My major in college was a drug and alcohol counselor.  I went on to go for my Master’s in Public Administration because I could not help a teenager that I believe they were suspending wrongly so I quit and went on to my get my Masters instead.  “Until recently, smoking was permitted in most psychiatric hospitals and mental wards.  Hartz believes that many psychiatrists decided that their sickest patients had enough problems without having to worry about quitting smoking too.  There were also concerns about potential dangers from using nicotine-replacement therapy, while continuing to smoke since smoking is so prevalent among the mentally ill. Recent studies, however, have found those concerns were overblown.  The question, she said, is whether being more aggressive in trying to curb nicotine, alcohol and substance use in patients with severe psychiatric illness can lengthen their lives.
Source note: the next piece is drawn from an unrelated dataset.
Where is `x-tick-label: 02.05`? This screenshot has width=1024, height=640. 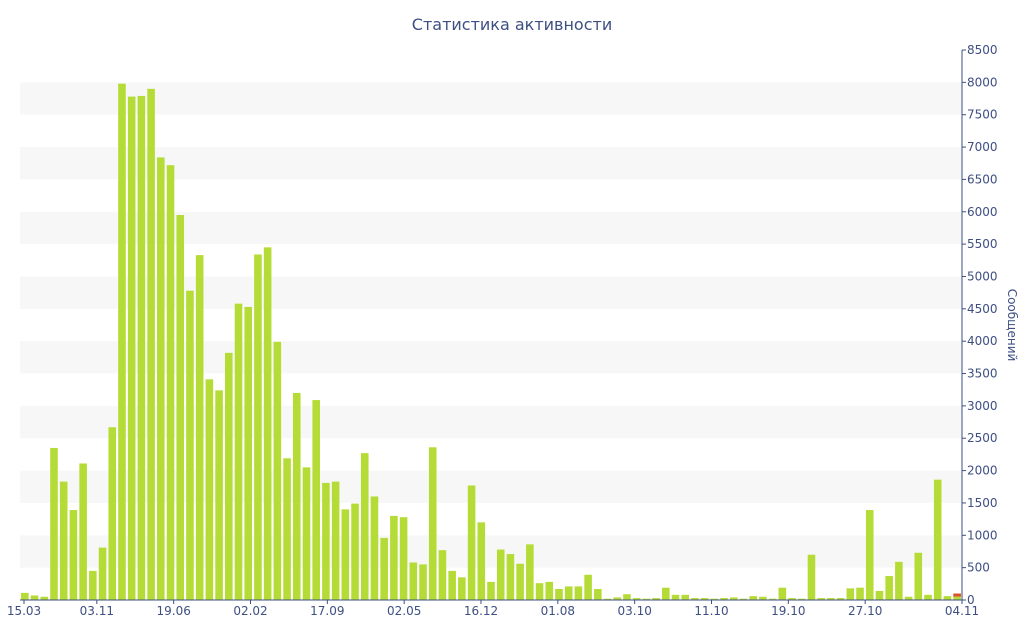
x-tick-label: 02.05 is located at coordinates (404, 611).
Hartz believes health professionals who treat the mentally ill need to do a better job of trying to get them to stop smoking, drinking and using drugs.  Some studies have shown that although we psychiatrists know that smoking, drinking and substance use are major problems among the mentally ill, we often don’t ask our patients about those things, she said.  We can do better, but we also need to develop new strategies because many interventions to reduce smoking, drinking and drug use that have worked in other patient populations don’t seem to be very effective in these psychiatric patients.”  It is probably because they say my life is messed up right now and that is all I have.  I am lucky I have things that I want and a family that I love and want to succeed so that helps me.  Also I know I touch alcohol again and it is back to prison because it will be soon that I do something stupid.